Liquid White and Liquid Clear are the names of two of the oil painting mediums created for painters following the Bob Ross Wet-on-Wet Technique®.

As the name suggests, Liquid White (also called Magic White under another brand name) is a fluid paint, with a consistency that’s more like cream than the buttery paint you get from a tube. This means that it is easy to apply and mix with other colors, both on and off the canvas. It is often used as the first layer in a painting, to create a surface for immediate wet-on-wet painting. 

Liquid Clear (also called Magic Clear under another brand name) is intended as a base coat, to be applied onto the canvas first before any color. This way you’re immediately painting wet-on-wet, which is fundamental to the Bob Ross painting method. 

With the application of either of these initial base coats, the subsequent paint goes on quite easily and you need very little to achieve different effects.

These two are certainly not the only two mediums in the Bob Ross art supplies range – the official Bob Ross website lists everything. There is also Liquid Black, and Liquid Opal made especially for wet-on-wet flower painting. 

Bob Ross Wet-on-Wet Technique

The Bob Ross Wet-on-Wet Technique is a technique that enables an oil painter to work quickly wet-on-wet much like a watercolor painter would do. You apply the Liquid White or Liquid Clear mediums first to “wet” the canvas, then follow the demonstration of techniques by Bob Ross to create a representational painting in a short amount of time. 

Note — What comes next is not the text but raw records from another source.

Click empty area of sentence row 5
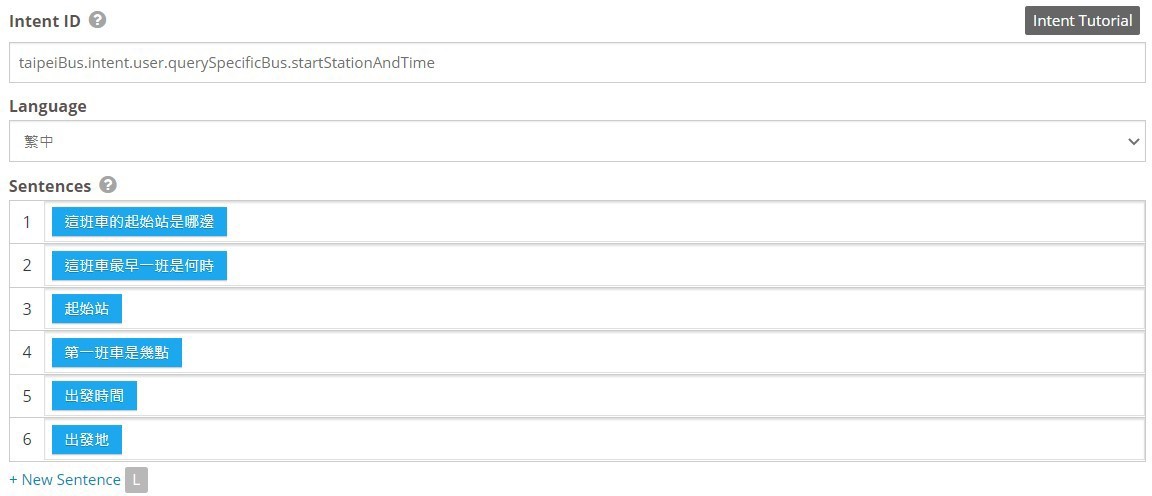The width and height of the screenshot is (1152, 496). [x=639, y=396]
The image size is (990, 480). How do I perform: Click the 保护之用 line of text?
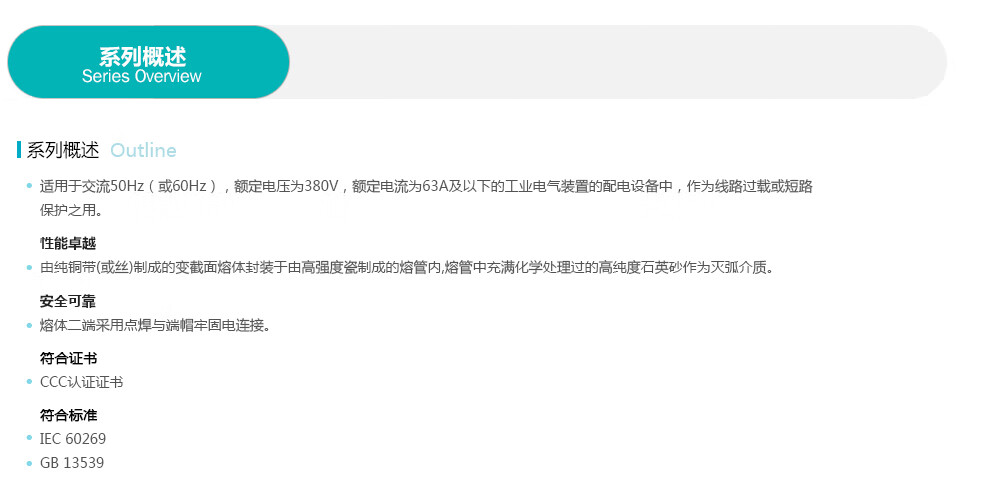pyautogui.click(x=71, y=211)
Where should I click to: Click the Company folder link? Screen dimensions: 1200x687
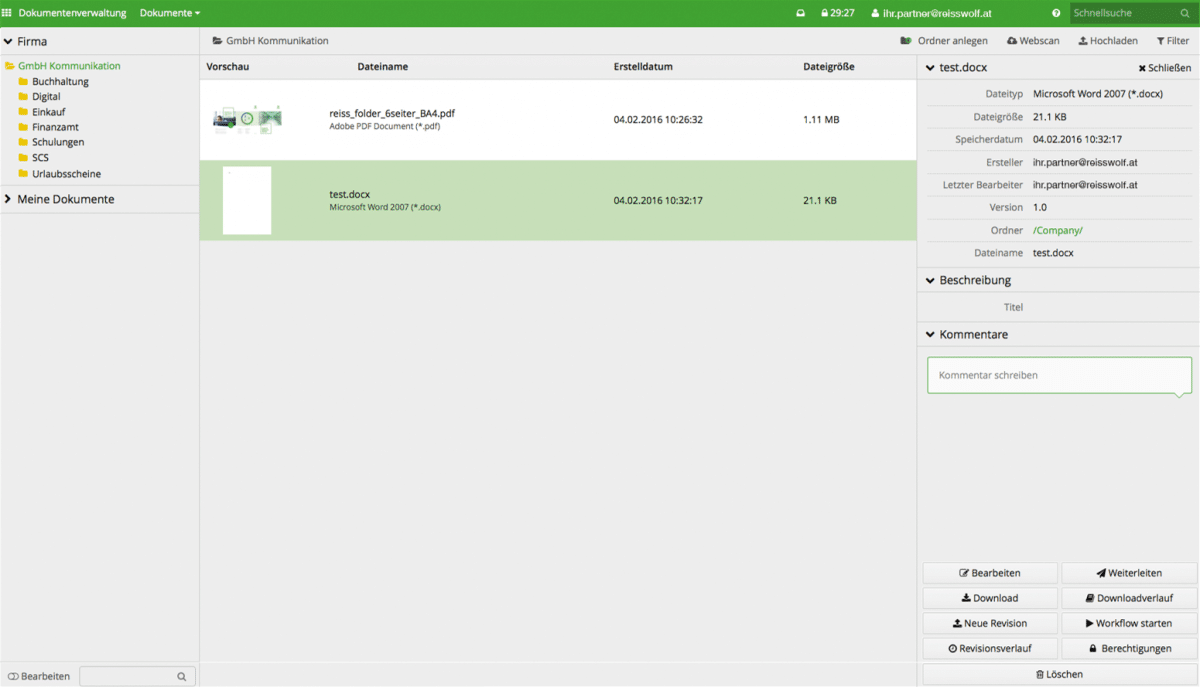click(1058, 230)
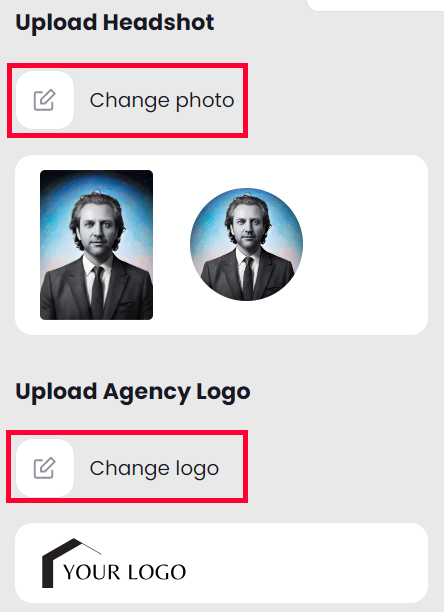Tap the pencil square icon under Upload Headshot
444x612 pixels.
tap(44, 100)
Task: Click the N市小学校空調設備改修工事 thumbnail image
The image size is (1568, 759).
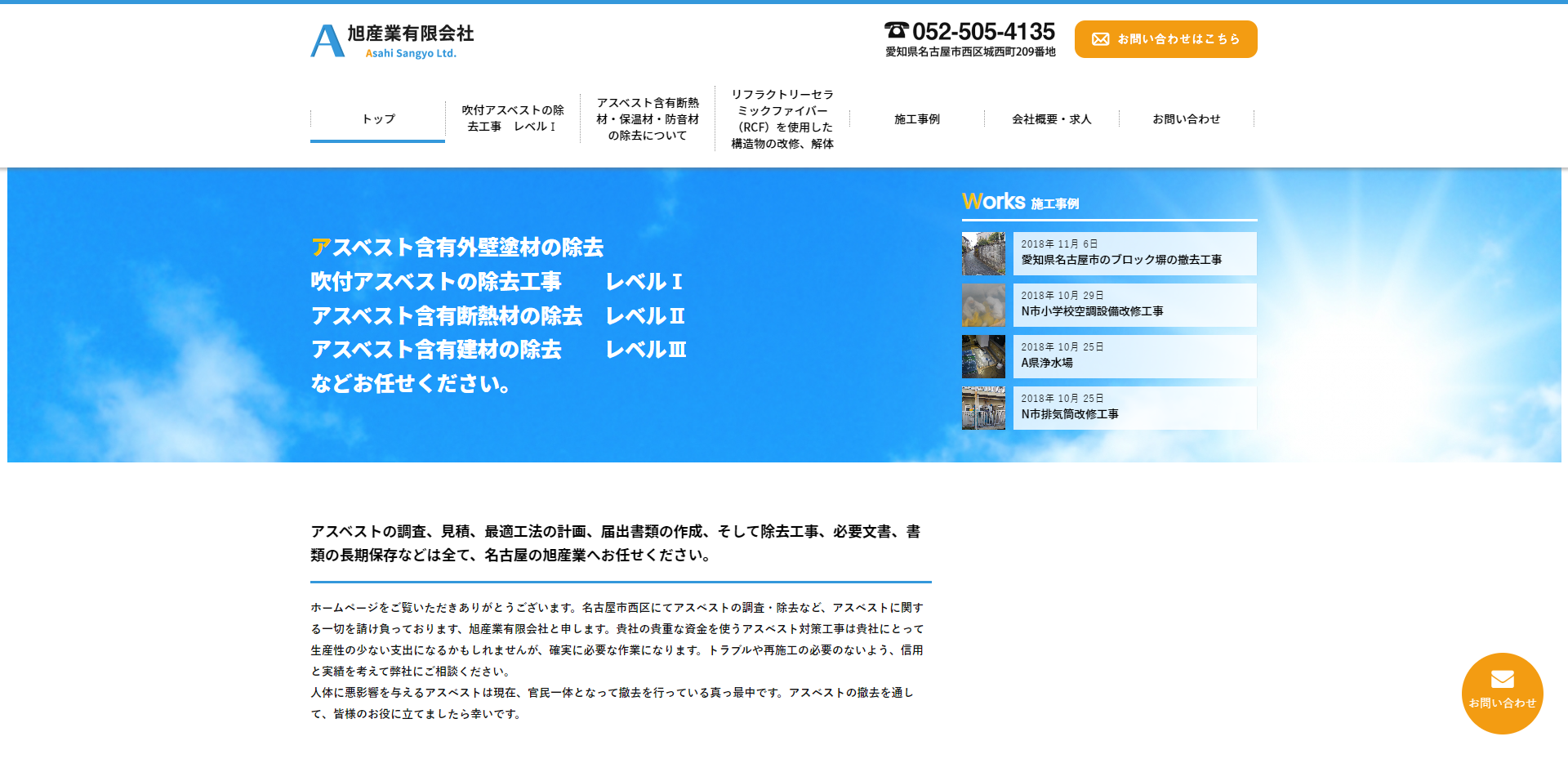Action: pyautogui.click(x=983, y=306)
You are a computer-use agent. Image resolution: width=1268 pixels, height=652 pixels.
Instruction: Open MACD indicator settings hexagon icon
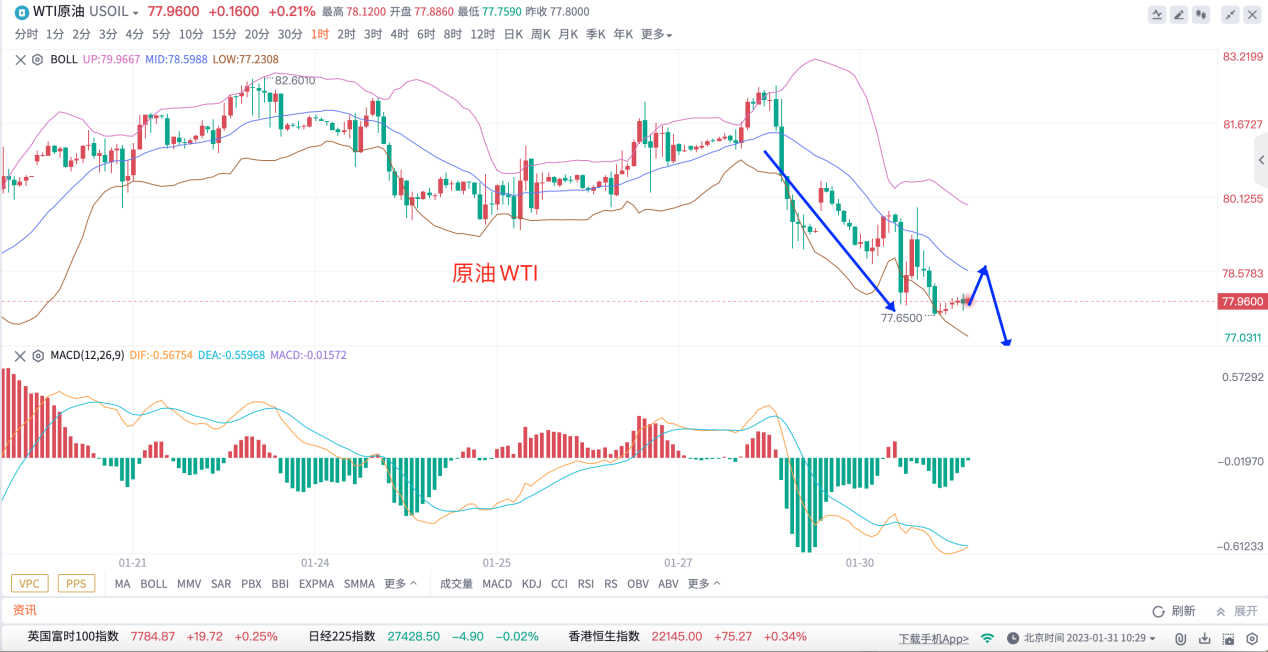tap(37, 355)
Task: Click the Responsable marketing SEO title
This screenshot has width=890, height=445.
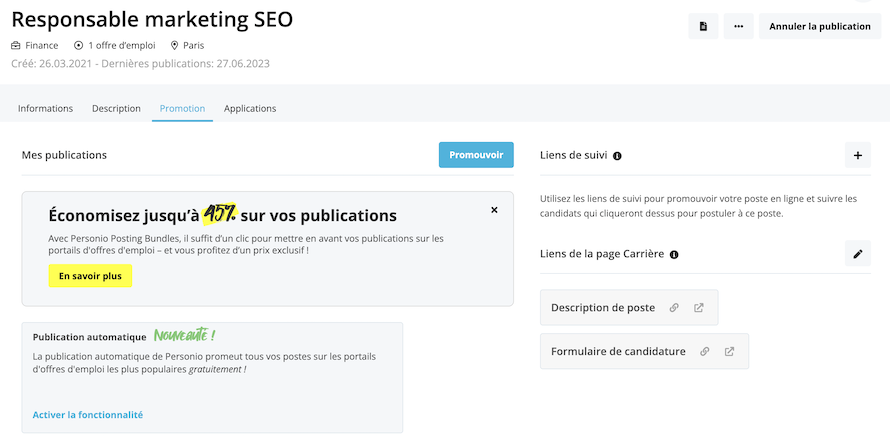Action: pyautogui.click(x=152, y=20)
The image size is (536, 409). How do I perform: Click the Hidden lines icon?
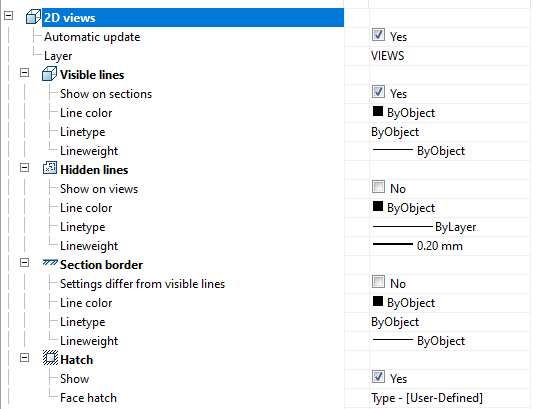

This is a direct and immediate method of painting, good for plein-air painting or for producing a painting during a single period of classroom instruction. The wet-on-wet method allows you to blend colors directly on the canvas rather than mixing them on your palette. It works well for creating light fluffy clouds, atmospheric skies, different bodies of water, and smoky or misty mountains. It is a very loose method of painting with the painting gesture often consisting of quick brushstrokes of short back and forth movements, or swirling or tapping motions, seeming to magically bring forth a recognizable landscape.